• _Exercise instructions_
Once the line containing "Zur Anfahrt in Googlemaps (120, 1817)" is found in the entries below, reproduce it and every line after it, stopping at and including the line containing "Datenschutz"; reproduce nothing else, and keep each line exact.

• _The data_
######

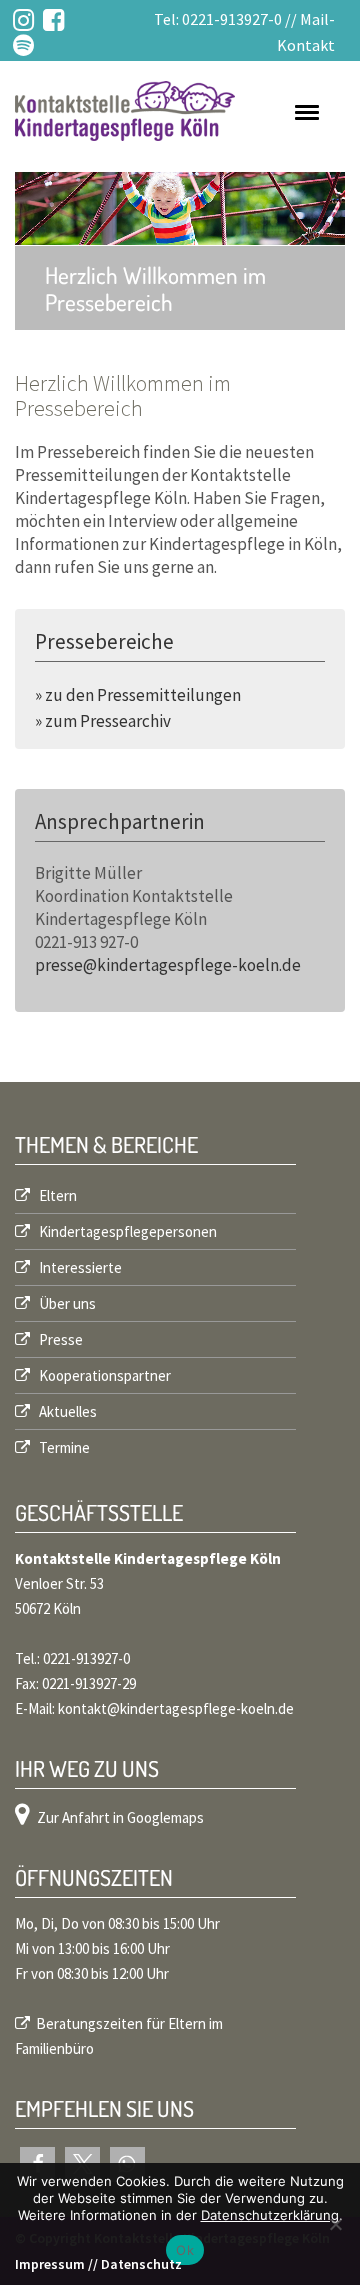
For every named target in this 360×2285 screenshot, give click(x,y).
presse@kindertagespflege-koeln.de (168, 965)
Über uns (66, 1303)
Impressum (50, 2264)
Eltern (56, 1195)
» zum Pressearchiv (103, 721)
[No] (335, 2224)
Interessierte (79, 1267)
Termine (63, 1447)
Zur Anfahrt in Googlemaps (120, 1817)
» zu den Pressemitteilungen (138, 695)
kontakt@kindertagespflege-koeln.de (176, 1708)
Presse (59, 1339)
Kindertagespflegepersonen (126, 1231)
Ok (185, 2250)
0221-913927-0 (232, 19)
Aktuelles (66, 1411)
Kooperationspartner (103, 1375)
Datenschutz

######

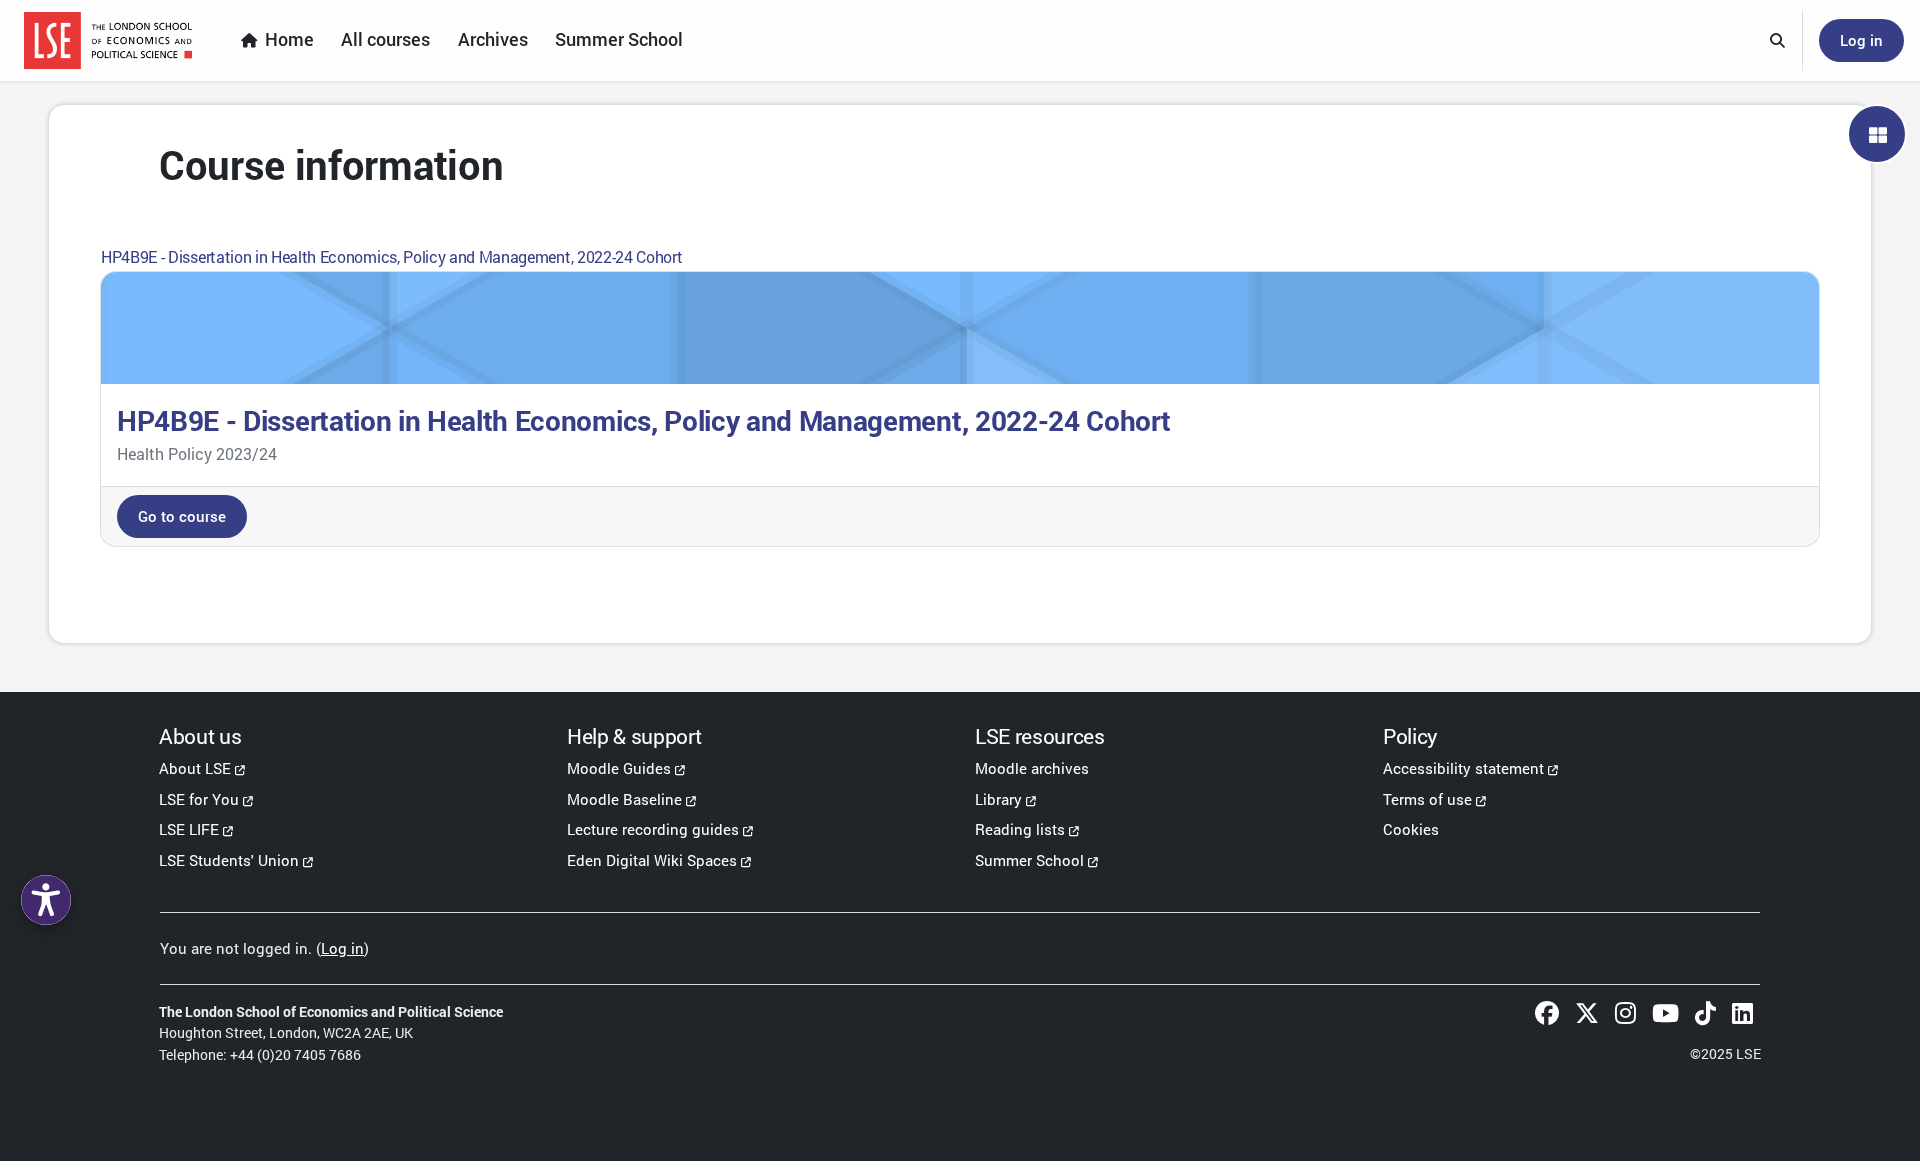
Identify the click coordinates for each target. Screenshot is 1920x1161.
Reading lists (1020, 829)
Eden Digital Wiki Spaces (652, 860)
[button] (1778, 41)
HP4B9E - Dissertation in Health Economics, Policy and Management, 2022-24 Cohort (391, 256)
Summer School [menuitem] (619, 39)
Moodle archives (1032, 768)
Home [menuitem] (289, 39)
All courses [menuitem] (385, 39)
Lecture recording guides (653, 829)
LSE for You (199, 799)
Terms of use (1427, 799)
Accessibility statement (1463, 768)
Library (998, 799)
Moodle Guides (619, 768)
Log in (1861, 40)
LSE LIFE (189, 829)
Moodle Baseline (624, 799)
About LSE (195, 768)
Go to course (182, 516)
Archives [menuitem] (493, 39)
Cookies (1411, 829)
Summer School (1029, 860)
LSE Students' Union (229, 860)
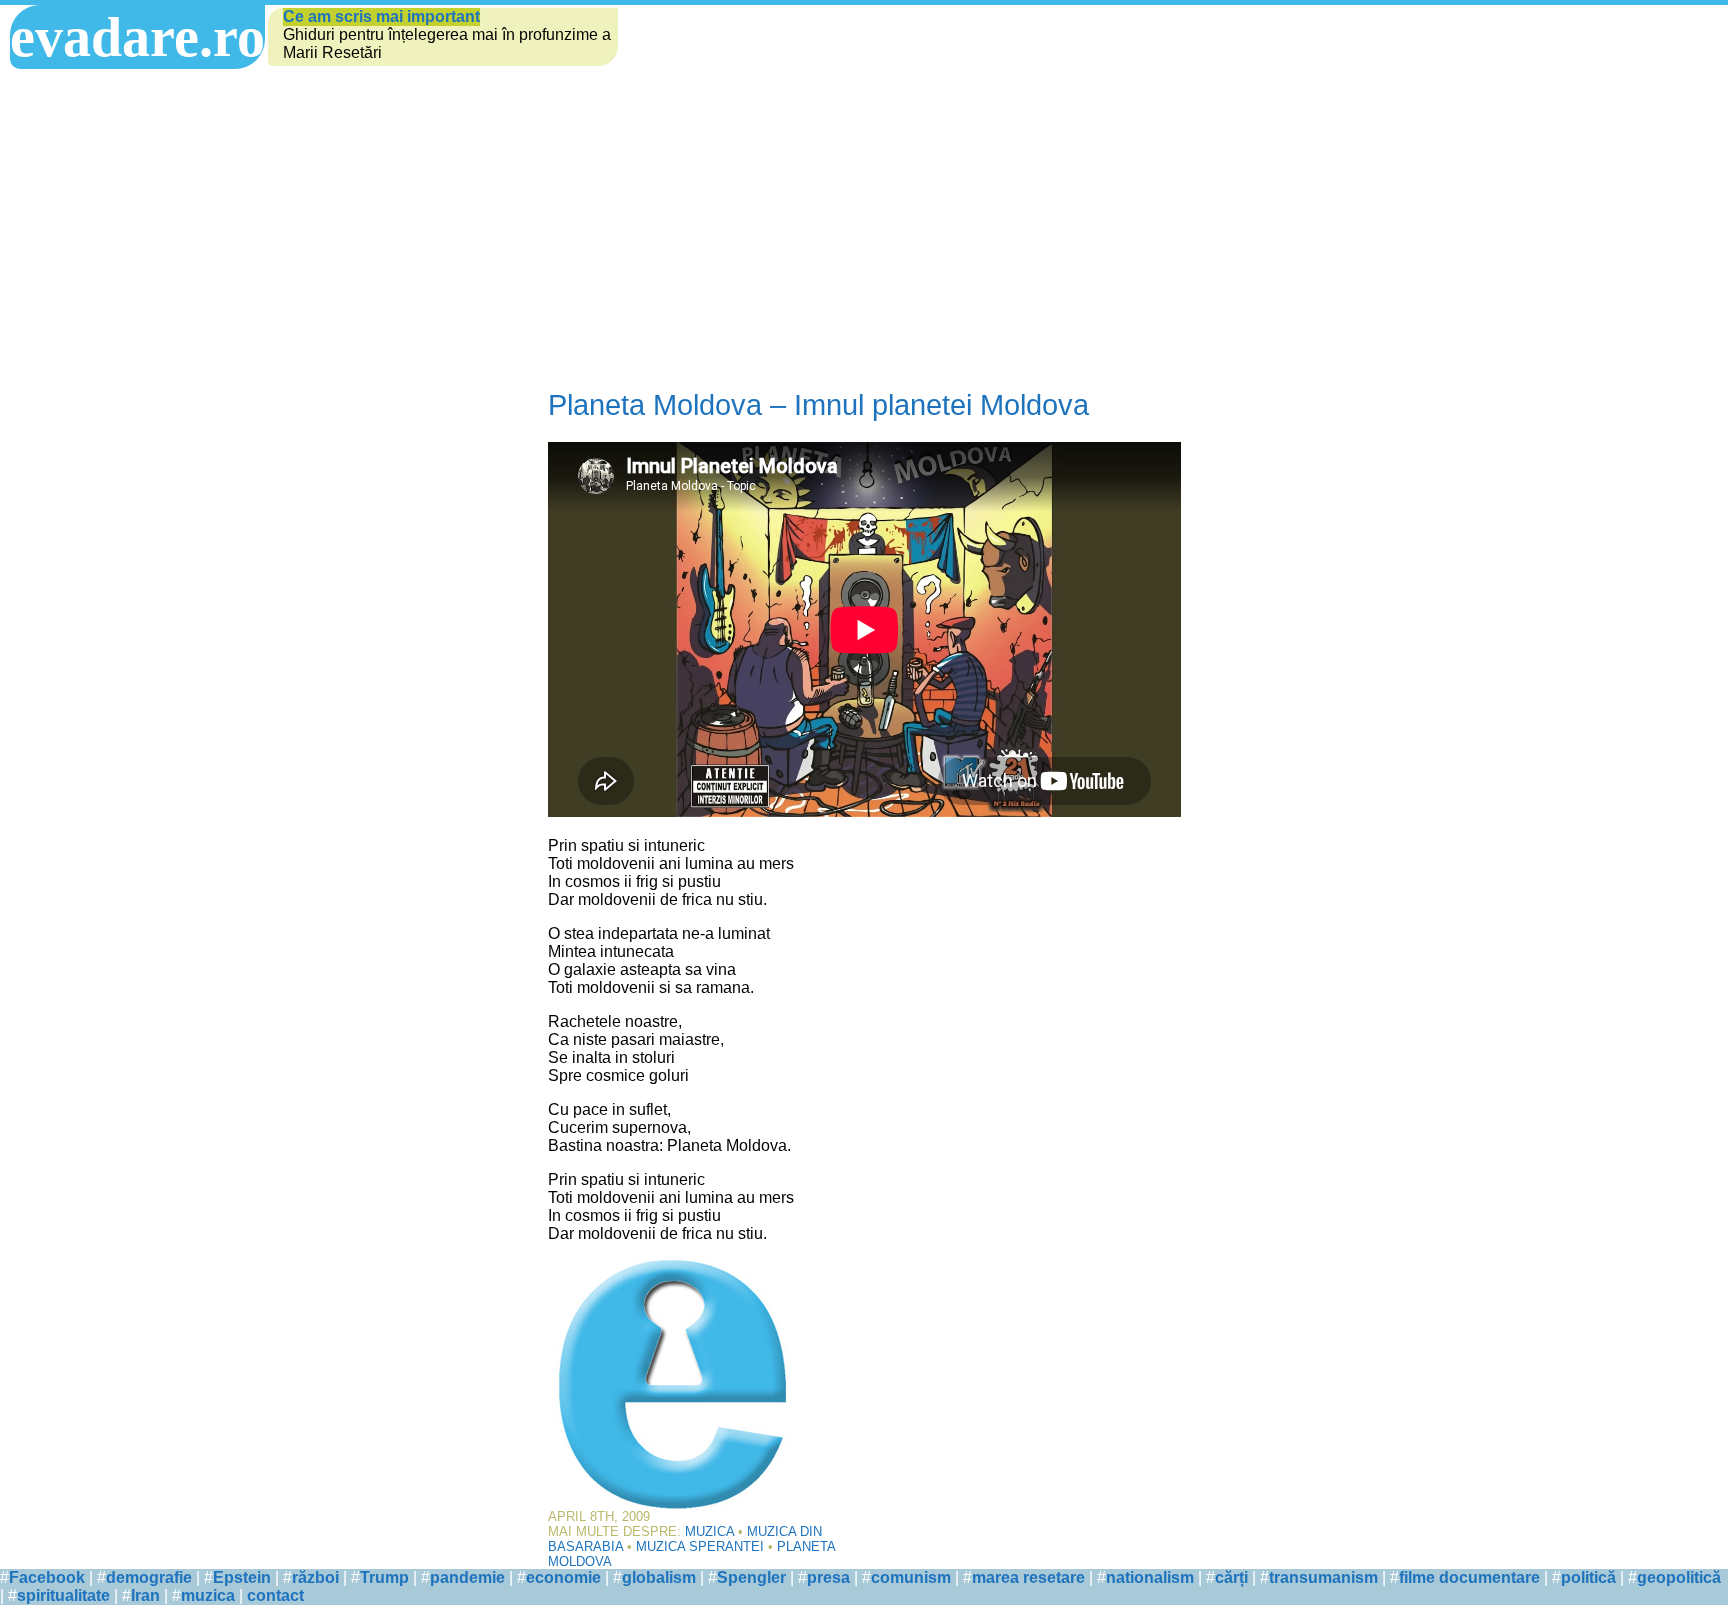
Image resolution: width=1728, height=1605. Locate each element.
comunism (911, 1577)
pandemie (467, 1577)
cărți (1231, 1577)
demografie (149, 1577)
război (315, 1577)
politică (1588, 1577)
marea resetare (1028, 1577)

######

• _Exercise output_
Zur Anfahrt in Googlemaps (120, 1817)
» zu den Pressemitteilungen (138, 695)
kontakt@kindertagespflege-koeln.de (176, 1708)
Presse (59, 1339)
Kindertagespflegepersonen (126, 1231)
Ok (185, 2250)
0221-913927-0 (232, 19)
Aktuelles (66, 1411)
Kooperationspartner (103, 1375)
Datenschutz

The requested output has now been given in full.